--- BEGIN TEXT SHOWN ---

# decision based on a single lens ... is it right?



## enerlevel (Mar 17, 2015)

hello all, 
 i am having a tough time deciding which camera and lens combo to buy. my options are based on everyday needs and also sometimes small paid weddings and ceremony.  my  cash is limited therefore i have broken down my needs to the following options.  

1) i could buy a nikon D700 + 24-85 VR lens along with a cheap Fujifilm X-A1 for normal everyday use.     

2) buy the Fujifilm X-T1 with 18-55mm kit lens and 35mm f1.4.   

just browsing yesterday, a canon 40mm Stm lens caught my eye....   and it opened me up for another option.  

3)  Canon 6D + 24-105mm and 40mm stm lens. 

basically traveling around with a big body and big lens is just overkill for me for normal everyday use. my shooting style mostly includes family pics...  i am a shooter which wouldnt tell my wife to stand alone and i would take a pic of her with some creamy bokah... rather i would stand with my wife and tell someone else to take a pic at F7-F8.. So that we both are nice and sharp...   with this 40mm lensm i could make the whole 6d setup small enough to travel everyday.. and also when i need it for weddings, my zoom lens could come in handy..

is it a good idea to base my whole decision just on the 40mm lens?    i know other brands do 35mm but are just to expensvie..


----------



## mmaria (Mar 17, 2015)

I use 6D+40mm
I think it's a great tiny piece of equipment


----------



## Ysarex (Mar 17, 2015)

The Canon 24-105 versus the Fuji 18-55: That one is a no contest. The only thing the Canon lens can do better than the Fuji lens is weigh twice as much. The Fuji 35mm f/1.4 is one of the best lenses of that class available on any camera.

I'd say your only contest here is between the D700 and the XT-1. So it would come down to do you want to carry a bigger heavier camera and then rely on another camera as well or just one smaller camera for everything.

Big differences between the Nikon and Fuji:

1. OVF versus EVF
2. Full frame versus APS-C
3. Sensor CFA

Item #1 is big. OVF is most photographer's preference. OVF forces a bigger, bulkier, more mechanically complicated camera with an increased sensor to lens flange distance. That means bigger lenses and wide angle lenses that don't typically perform as well (14mm Fuji X lens is best in class). It also effects the type of auto focus system used in the camera. The AF system in OVF cameras is superior (faster). The shorter sensor to lens flange distance in EVF systems typically means you can mount just about any lens on the camera with a suitable adapter. Removal of the reflex mirror means the camera's movable mechanical parts can be reduced dramatically. Removal of the reflex mirror means the camera's overall size and bulk can be reduced dramatically. I use an EVF camera now. The thing I miss the most? The OVF. So no easy answer.

--- END TEXT SHOWN ---
--- BEGIN SUPPLIED DATA ---

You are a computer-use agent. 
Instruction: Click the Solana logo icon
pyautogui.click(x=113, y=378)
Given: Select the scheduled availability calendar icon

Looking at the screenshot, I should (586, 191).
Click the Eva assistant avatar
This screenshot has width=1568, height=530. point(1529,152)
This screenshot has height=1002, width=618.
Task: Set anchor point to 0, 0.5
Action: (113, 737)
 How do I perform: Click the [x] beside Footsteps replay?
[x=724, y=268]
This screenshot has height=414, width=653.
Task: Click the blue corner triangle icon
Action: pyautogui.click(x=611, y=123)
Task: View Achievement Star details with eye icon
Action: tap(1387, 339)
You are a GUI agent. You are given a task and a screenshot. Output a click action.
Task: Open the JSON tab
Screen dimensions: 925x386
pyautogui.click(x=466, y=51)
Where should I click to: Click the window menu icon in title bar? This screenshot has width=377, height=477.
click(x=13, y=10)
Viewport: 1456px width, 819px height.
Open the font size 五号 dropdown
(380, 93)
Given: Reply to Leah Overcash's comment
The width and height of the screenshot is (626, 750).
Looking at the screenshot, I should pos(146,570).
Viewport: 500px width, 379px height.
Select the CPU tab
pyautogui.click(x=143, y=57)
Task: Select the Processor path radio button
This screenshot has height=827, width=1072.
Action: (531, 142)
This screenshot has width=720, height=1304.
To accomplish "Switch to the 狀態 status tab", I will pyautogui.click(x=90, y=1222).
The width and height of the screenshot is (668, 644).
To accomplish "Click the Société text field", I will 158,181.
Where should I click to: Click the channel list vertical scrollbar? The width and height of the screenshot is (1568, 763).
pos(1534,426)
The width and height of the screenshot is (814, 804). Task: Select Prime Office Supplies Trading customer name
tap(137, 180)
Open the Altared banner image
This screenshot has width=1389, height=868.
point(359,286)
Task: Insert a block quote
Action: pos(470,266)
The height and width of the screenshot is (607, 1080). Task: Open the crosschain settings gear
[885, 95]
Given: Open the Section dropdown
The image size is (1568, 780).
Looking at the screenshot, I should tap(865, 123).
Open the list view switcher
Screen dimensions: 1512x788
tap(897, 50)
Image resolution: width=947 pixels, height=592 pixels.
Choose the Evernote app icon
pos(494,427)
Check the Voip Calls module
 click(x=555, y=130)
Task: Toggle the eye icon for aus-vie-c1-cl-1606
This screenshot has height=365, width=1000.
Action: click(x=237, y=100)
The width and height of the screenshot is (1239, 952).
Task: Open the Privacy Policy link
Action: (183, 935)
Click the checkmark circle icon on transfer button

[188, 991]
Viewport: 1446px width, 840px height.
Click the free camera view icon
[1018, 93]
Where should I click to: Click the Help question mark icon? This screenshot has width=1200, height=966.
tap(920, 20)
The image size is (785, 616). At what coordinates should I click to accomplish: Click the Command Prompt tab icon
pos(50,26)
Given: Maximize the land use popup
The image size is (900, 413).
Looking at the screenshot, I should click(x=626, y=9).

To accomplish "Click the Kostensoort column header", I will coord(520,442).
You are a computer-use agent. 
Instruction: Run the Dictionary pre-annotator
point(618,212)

--- END SUPPLIED DATA ---

▶ _TO DO_:
A – According to the camera forum thread, why does an OVF camera require bigger lenses? Answer in one to three sentences.
B – Pick up the camera forum thread from where it stops and write what comes next.

▶ _EXPECTED OUTPUTS_:
A – An OVF forces a bigger, bulkier, more mechanically complicated camera with an increased distance between the sensor and the lens flange. That greater sensor-to-flange distance means bigger lenses.

B –
Item #2 can matter for some photographers but be pretty meaningless for others. There's a difference in DOF such that the larger format can achieve slightly better shallow DOF. The larger sensor cameras are also going to have better low-light performance but we're talking about extremes where you'd find it necessary to use ISO values approaching 5 digits.

Item #3 is Fuji unique. The XT-1 uses Fuji's X-Trans sensor technology.  The sensor is Sony made but Fuji's CFA is not a standard Bayer array. If you intend to save and process the camera raw files then this difference will be a factor. Positives and negatives again: The X-Trans CFA goes a long way to equalizing the low light performance difference between FF and APS. In APS class cameras the Fuji's excel at low light performance. The X-Trans CFA is more complicated to demosaic and so there are fewer choices available in raw converters and a wider performance variation in raw converters. Because of the X-Trans CFA the Fuji cameras do not have a low pass filter.

Joe


----------



## goodguy (Mar 17, 2015)

Consider a used Nikon D610 with a fast used lens, it should be better then all other options and probably will be close financially.


----------



## fjrabon (Mar 17, 2015)

I agree with Joe that the clearest choice out of these is the D700 system v. a Fuji XT-1 system.  Basically see if you can shoot with an EVF only system and then an OVF system.  If you don't mind the EVF only, I say absolutely save the bulk and go with the Fuji system.  Simplifying your rig is always a great thing.  If I didnt sometimes shoot sports and need a great 80-200 f/2.8, I'd have probably already switched over to a mirrorless system by now.


----------



## Derrel (Mar 17, 2015)

I looked at the list and could not even begin to choose between those three options.


----------



## enerlevel (Mar 17, 2015)

thanks all for the reply, 
i have used the xt1 over the weekend.  one major problem which i have is that it just goes to Auto iso 6400. i normally use alot of auto iso while managing shutter and aperture. the other problem i faced was that when i want to use the flash, i pull the iso to 1600 which makes the EVF totally black..... and then when i click and the flash blinks, the pic is clean and well exposed... i dunno what i am doing wrong here ....
  the d700 and fuji together do look like a nice option tho....


----------



## astroNikon (Mar 17, 2015)

Don't forget, with the d700 (or any other Nikon FF) you can get the small AF-D lenses such as 24/2.8, 28/2.8, 35/2.8, 50/1.4 or 1.8 and have a nice "compact" camera too without a big lens sticking out.


----------



## KmH (Mar 17, 2015)

I would get the Nikon D700 and 24-85.


----------



## runnah (Mar 17, 2015)

The canon 24-105 is a great "L" series lens. It covers all the most popular focal lengths. It's well built and would be a perfect all around lens. It is heavy but not uncomfortably so.

I would however skip the 40mm. I have one and only use it when I want to do some quasi-macro shots. I would instead look at the 50mm 1.4 or the 35mm 2.0.

The nikon is also a good choice but I am not familiar with that lens.

The Fuji is super nice but I have found that mirror less cameras aren't "quite" there yet. If anything I'd go for the Sony A7 series.


----------



## jake337 (Mar 17, 2015)

What is your exact Budget?


----------



## fjrabon (Mar 18, 2015)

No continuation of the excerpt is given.